Tuesday, July 26, 2011

The Strangeness of Half-remembered Ideas

If someone ever steals my phone – or rummages through the ‘notes’ application – they would probably think that the owner is not all there; probably referring to “Earth”. I admit a lot of the time my mind is wandering off on its own somewhere, especially right before I drift off to sleep; which brings me back to the phone. Because I use it as an alarm clock (there’s nothing like a jig to get your mind up and running at 4:45am) it’s usually on top of the pile of books I am reading and the notebook I keep next to the bed. And I can type a note without having to turn the room’s light back on and waking the pets. As a result, my note entries are in a jumble of Afrikaans and English and look something like this: “cross map”, “Azah – naam”, “Storie ‘they came from the forest/wood’. In afr? Beide?Afr, tuin wat aangelê is ens sit by ander storie” – yeah, I’m still trying to remember what “other story” I meant at 12:30am, but it seemed logical at the time. I also sometimes forget that I had made a note.

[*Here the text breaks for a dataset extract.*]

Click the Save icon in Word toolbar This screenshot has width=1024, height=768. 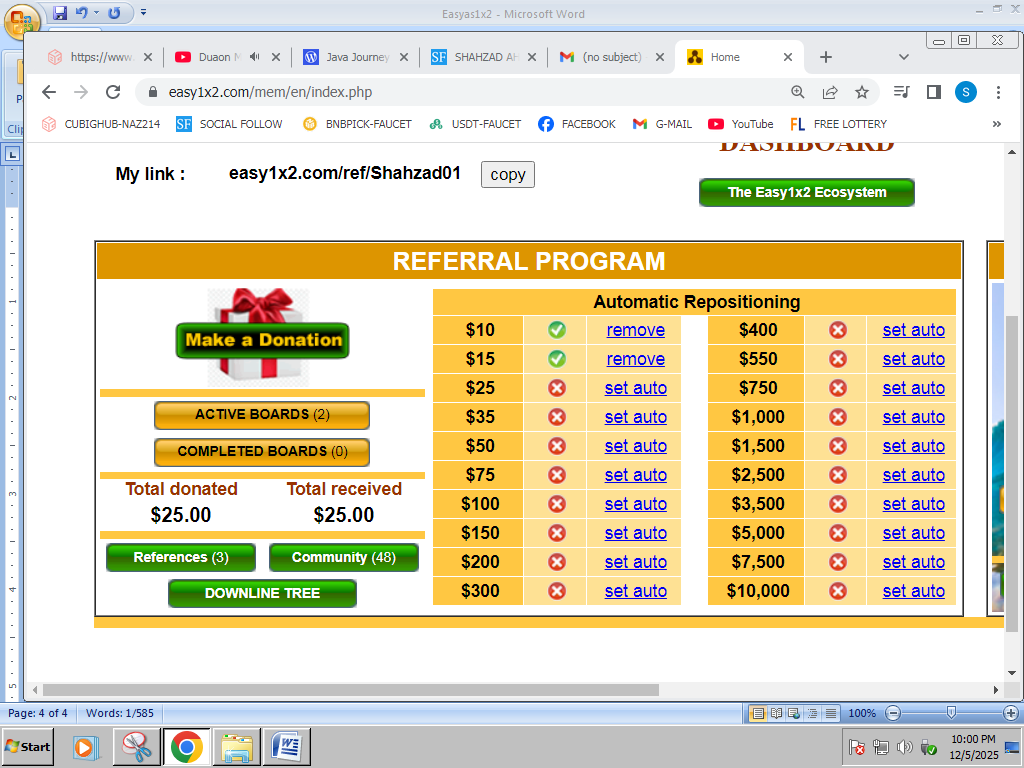[60, 13]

Some notes are even the (proper) beginnings of stories:  I saw them when I went outside to feed the garden birds. It wasn’t normal. It hadn’t even rained. But there they stood, a whole cluster of them under the acacia. Toadstools. Acrid yellow smoke was curling from a tiny chimney protruding from the one in the centre. It had started. And it wasn’t even spring yet… Which meant that they could only be Winter Gnomes. Now, If only I could remember where I was going with this…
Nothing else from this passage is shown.